Q: Is there any evidence that changes to the tax laws in the USA changed end of year giving behaviors? Previously, ~30% of US taxpayers filed itemized tax returns allowing them to receive a deduction for charitable giving. Tax law changed in 2017 so that now only ~10% itemize. This should mean tax year-end giving should not matter to millions of people for whom it used to matter. Is there any data evidence to support this?
February 24, 2022
Kiki Koutmeridou, Chief Behavioral Scientist, DonorVoice
I’m not an expert in this but a quick search surfaced this article on the effect of tax reforms on 2019’s charitable giving. The researchers didn’t find a reduction. Actually, they observed an “increase in charitable contributions in 2019, even with the lower tax rates and the dramatically smaller number of taxpayers who itemize their deductions”. I didn’t find a similar analysis for 2020.
As a behavioural scientist, I’ll add that not everyone reacts to the tax rebates or reforms the same way, nor the effect is the same across all orgs.

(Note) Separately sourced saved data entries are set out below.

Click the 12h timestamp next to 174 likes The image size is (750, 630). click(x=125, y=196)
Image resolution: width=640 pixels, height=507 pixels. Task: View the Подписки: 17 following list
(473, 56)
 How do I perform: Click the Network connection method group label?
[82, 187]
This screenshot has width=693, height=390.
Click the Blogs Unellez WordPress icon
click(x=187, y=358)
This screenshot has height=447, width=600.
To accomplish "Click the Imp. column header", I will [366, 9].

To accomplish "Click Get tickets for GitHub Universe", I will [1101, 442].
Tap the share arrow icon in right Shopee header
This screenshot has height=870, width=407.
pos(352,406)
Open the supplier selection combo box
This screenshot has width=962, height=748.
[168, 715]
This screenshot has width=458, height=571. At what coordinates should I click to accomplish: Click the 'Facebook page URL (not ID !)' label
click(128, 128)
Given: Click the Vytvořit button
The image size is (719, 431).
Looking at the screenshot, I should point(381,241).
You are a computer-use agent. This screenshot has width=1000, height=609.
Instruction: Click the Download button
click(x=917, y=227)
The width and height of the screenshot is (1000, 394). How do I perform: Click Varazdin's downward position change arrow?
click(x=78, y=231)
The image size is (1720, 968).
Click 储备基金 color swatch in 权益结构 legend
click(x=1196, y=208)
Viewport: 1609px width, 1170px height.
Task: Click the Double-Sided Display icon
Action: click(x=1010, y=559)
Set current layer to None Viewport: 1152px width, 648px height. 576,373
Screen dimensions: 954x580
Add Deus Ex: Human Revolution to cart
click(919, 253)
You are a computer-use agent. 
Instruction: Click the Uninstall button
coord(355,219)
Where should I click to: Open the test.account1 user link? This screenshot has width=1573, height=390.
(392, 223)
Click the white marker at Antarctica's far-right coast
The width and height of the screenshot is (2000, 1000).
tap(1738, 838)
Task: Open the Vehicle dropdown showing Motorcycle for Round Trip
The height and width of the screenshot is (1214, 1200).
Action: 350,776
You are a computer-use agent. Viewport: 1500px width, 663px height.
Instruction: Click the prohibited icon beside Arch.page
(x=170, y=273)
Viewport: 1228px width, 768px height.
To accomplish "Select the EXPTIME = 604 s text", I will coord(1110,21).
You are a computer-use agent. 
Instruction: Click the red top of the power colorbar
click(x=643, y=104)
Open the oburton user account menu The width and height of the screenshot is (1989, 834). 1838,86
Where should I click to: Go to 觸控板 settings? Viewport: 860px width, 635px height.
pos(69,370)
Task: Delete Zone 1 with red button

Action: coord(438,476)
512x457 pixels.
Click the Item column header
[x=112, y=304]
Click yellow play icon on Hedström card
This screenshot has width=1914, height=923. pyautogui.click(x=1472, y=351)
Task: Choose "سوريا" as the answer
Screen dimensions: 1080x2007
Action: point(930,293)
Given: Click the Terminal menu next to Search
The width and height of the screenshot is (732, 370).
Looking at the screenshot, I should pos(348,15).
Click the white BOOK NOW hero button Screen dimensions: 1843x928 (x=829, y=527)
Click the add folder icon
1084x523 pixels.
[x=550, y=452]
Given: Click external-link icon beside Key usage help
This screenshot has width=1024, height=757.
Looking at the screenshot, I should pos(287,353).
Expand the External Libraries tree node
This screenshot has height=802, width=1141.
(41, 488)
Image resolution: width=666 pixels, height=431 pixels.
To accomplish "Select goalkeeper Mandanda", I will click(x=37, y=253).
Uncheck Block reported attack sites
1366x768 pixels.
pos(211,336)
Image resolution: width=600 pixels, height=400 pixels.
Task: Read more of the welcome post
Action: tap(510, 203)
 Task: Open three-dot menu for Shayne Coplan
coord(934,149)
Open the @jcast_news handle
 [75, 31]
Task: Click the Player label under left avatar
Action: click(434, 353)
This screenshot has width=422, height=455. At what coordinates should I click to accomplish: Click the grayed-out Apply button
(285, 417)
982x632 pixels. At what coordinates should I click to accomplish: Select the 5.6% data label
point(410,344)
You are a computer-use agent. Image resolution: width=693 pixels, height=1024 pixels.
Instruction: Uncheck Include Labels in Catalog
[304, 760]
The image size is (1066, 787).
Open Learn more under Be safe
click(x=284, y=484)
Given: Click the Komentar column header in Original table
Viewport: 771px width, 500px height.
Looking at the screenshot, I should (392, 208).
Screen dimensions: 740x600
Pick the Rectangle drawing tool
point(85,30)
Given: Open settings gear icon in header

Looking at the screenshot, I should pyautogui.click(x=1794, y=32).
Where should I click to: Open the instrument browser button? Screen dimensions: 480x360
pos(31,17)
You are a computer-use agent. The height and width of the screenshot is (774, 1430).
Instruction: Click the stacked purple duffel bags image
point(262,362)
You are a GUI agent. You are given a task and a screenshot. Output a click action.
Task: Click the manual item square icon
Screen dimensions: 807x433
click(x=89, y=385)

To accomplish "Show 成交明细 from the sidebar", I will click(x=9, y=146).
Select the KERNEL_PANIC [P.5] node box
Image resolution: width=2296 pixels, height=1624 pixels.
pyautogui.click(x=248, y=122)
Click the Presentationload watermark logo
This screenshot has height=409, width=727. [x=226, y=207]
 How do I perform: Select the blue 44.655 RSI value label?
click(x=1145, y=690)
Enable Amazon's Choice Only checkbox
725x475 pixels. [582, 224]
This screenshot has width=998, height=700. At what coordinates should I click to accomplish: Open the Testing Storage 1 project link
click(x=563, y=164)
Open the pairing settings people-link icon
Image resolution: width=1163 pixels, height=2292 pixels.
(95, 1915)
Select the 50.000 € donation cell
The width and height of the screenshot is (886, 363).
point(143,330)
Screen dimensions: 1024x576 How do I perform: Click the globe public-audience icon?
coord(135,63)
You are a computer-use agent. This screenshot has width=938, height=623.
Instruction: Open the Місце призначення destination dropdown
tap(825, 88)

A few examples:
- people with different personality traits might react differently e.g. these changes might affect people who skew towards conscientiousness (and their giving) more than people who skew towards agreeableness.
- Differences may be observed between high and low income people. This paper found that high-income individuals respond more on the intensive margin, while the extensive-margin response is stronger among low-income taxpayers.
- Tax cuts might affect charitable orgs of different sub-sectors differently. This paper talks about a decrease in giving towards specific causes e.g. health care but not others.
Once again, the answer is never simple, nor the same for everyone.